日産スカイライン2000GT-R(昭和44/1969年2月発売・PGC10型)【昭和の名車・完全版ダイジェスト049】
この連載では、昭和30年~55年(1955年~1980年)までに発売され、名車と呼ばれるクルマたちを詳細に紹介しよう。その第49回目は、GT-Rの原点となる日産スカイライン2000GT-Rの登場だ。(現在販売中のMOOK「昭和の名車・完全版Volume.1」より) 【写真はこちら】 写真は前期の初期型で、後期型とフェンダーミラーやラジエターグリルの造形が異なる。(全9枚)
勝つために生まれた初代ハコスカGT-R
3代目GC10型のスカイライン2000GTを発売した直後の昭和43(1968)年10月、東京・晴海の国際貿易センターで第15回東京モーターショーが開催された。
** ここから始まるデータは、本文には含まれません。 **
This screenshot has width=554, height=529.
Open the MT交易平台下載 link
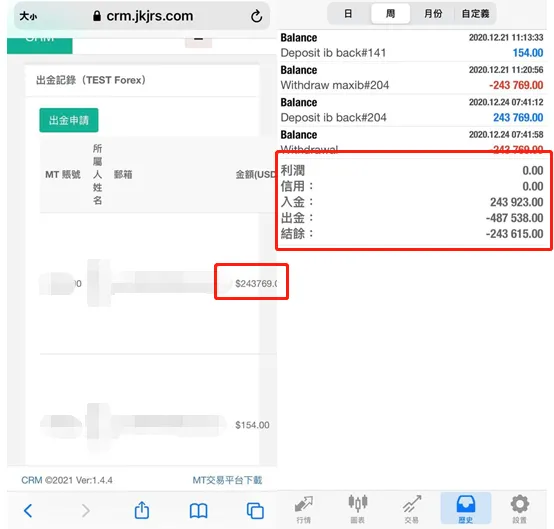227,480
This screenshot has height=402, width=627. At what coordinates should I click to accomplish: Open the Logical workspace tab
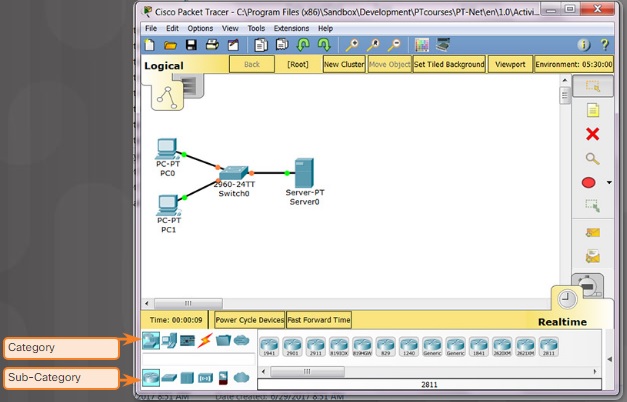(164, 66)
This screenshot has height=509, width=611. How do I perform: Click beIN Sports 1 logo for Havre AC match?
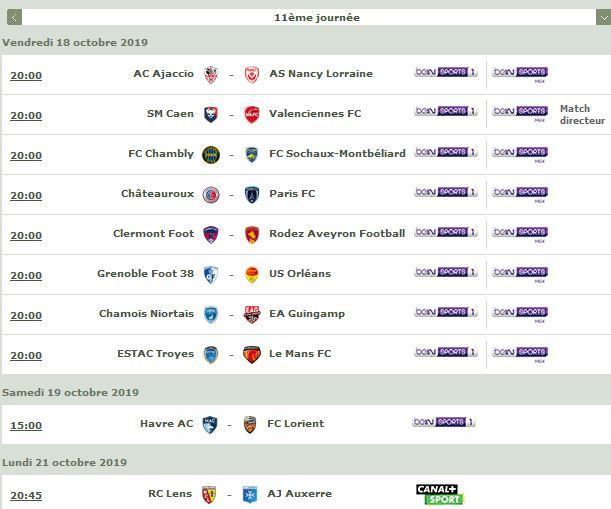[444, 422]
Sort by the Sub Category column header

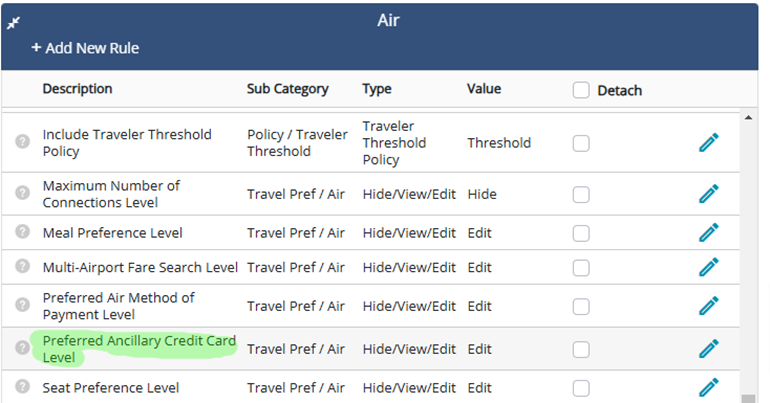click(288, 89)
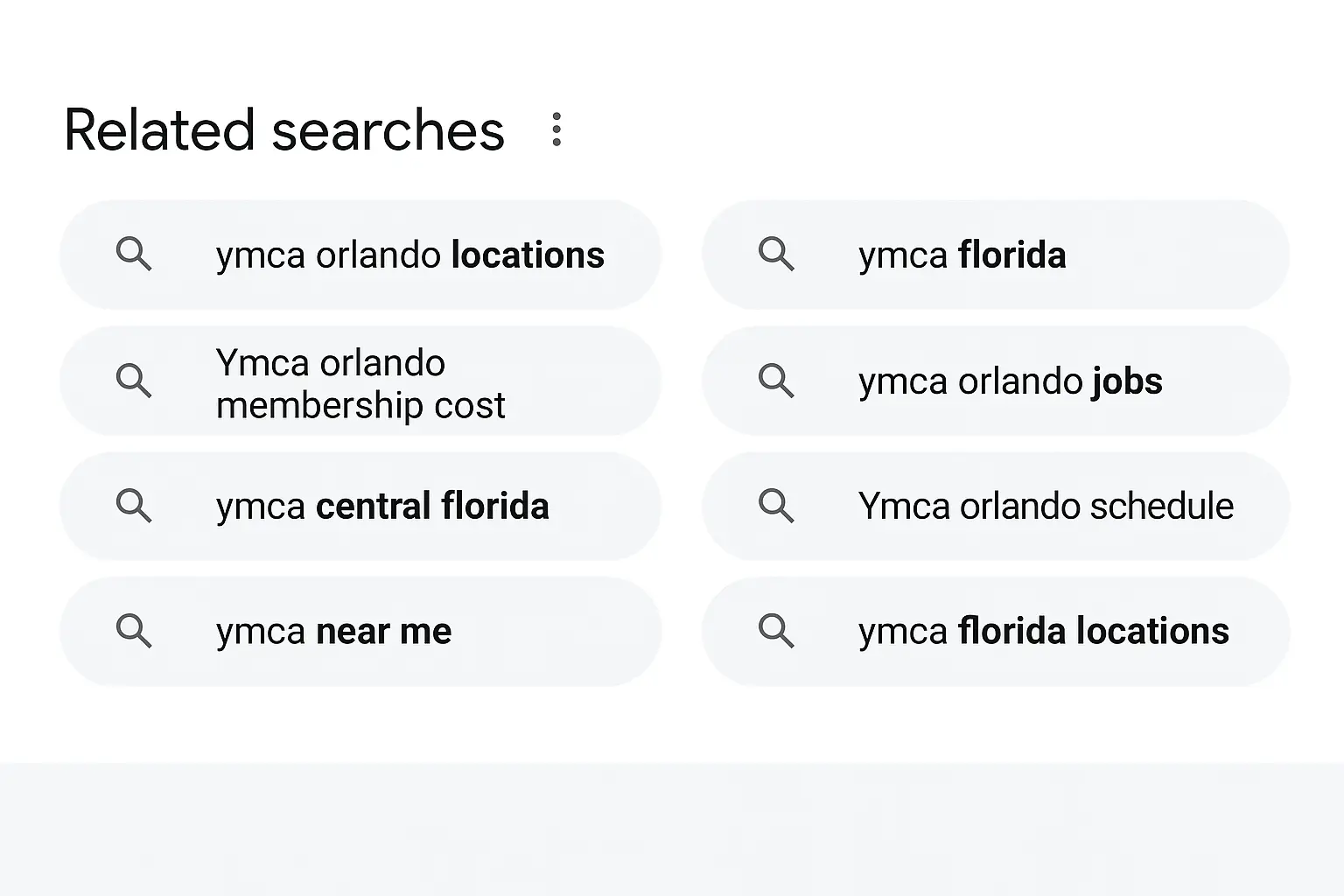Click the magnifier icon beside "Ymca orlando membership cost"
Viewport: 1344px width, 896px height.
[x=134, y=382]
日産ブースで人々の熱い視線を集めたのが栄光の赤バッジを付けた参考出品車「スカイライン2000GT(レーシングタイプ)」だ。 「プロトタイプ・レーシングカーであるニッサン(プリンス)R380のエンジンを搭載」という触れ込みで、会場はセンセーショナルな雰囲気に包まれていた。車名に「R」の紋章こそ付いてはいなかったが、まさしくこれは「GT-R」のプロトタイプだった。 正式発表は翌昭和44(1969)年2月21日、「スカイライン2000GT-R」の車名で市販に移されている。型式はPGC10だ。外観は2000GTに準じたデザインだが、バンパーからオーバーライダーが外され、リアフェンダーのサーフィンラインはワイドタイヤを履けるようにホイールハウスの部分がカットされている。 タイヤは2000GTと同じサイズだが、 6.45H-14-4PRと高速走行に耐えられるものを装着。フェンダーミラーはメッキ仕上げの砲弾型ミラーに替えられている。 インテリアも2000GTとほぼ同じだが、タコメーターはフルスケール1万rpmとなり、7500rpmから上がレッドゾーンだ。ウッドリムのステアリングのセンターパッドは赤く塗られている。フロントシートは本格的なバケットシートで、ドライバーズシートにはヘッドレストと3点式シートベルトを装備した。先代スカイラインGT-Bと同じく、走りとは関係ないラジオとヒーターはオプションというスパルタンな仕様だ。 搭載するエンジンは、旧プリンスの設計陣が開発を手がけたS20型直列6気筒DOHCで、これは日本初の市販DOHC24バルブエンジンだった。前述のニッサンR380に積まれ、レースで活躍したGR8型の血を引くだけに、基本的なレイアウトは同じ。 だが、公道での使用を考慮してカムシャフト駆動をギアのみからギアとダブルローラーチェーンの併用に改め、オイル潤滑もウエットサンプ式に変更されている。 エキゾーストマニホールドはタコ足形状のステンレス製で、点火系もフルトランジスタが奢られた。排気量は1989ccで3基のソレックス40PHHキャブを装着し、当時2L最強の160ps/7000rpm、 18.0kgm/5600rpmを絞り出す。 トランスミッションはポルシェシンクロの5速MTだ。1120kgのボディを軽々と200km/hの世界に誘い、0→400m加速は16.1秒を叩き出す。サスペンションは2000GTと同じ形式だが、もちろん強化されている。リミテッドスリップデフも標準だ。 昭和44(1969)年8月、基準車と共に初のマイナーチェンジを行う。この時期からスカイラインは『愛のスカイライン』のキャッチコピーを使うようになる。 外観では、グリルとヘッドライトが3分割構造だったフロントマスクが、ヘッドライトの外側からグリルまでをメッキモールで囲んだワンピースデザインになる。また、サイドマーカーランプのデザインを変え、砲弾型ミラーはブラック仕上げとなった。前後のGT-Rエンブレムも微妙に異なる。 4ドアGT-Rは長方形のリアコンビネーションランプを採用しているが、ランプの外枠が金属からポリプロピレンになり、バックランプのデザインも変更された。ガーニッシュも黒の艶消し塗装だったものが革シボ風の処理を施したものになる。 インテリアでは本革巻きステアリングの採用が目をひく。また、センターコンソールのシガーライターやウォッシャースイッチなどは絵文字表示になった。 そして昭和45(1970)年10月、2ドアハードトップが登場すると、4ドアセダンのPGC10型GT-Rは廃止され、その地位を2ドアハードトップのKPGC10型GT-Rに譲ることとなる。 若干、KPGC10型の陰に隠れている感はあるが、昭和44(1969)年の日本グランプリの前座レースでは1位から8位までを独占するなど、その活躍は忘れられない。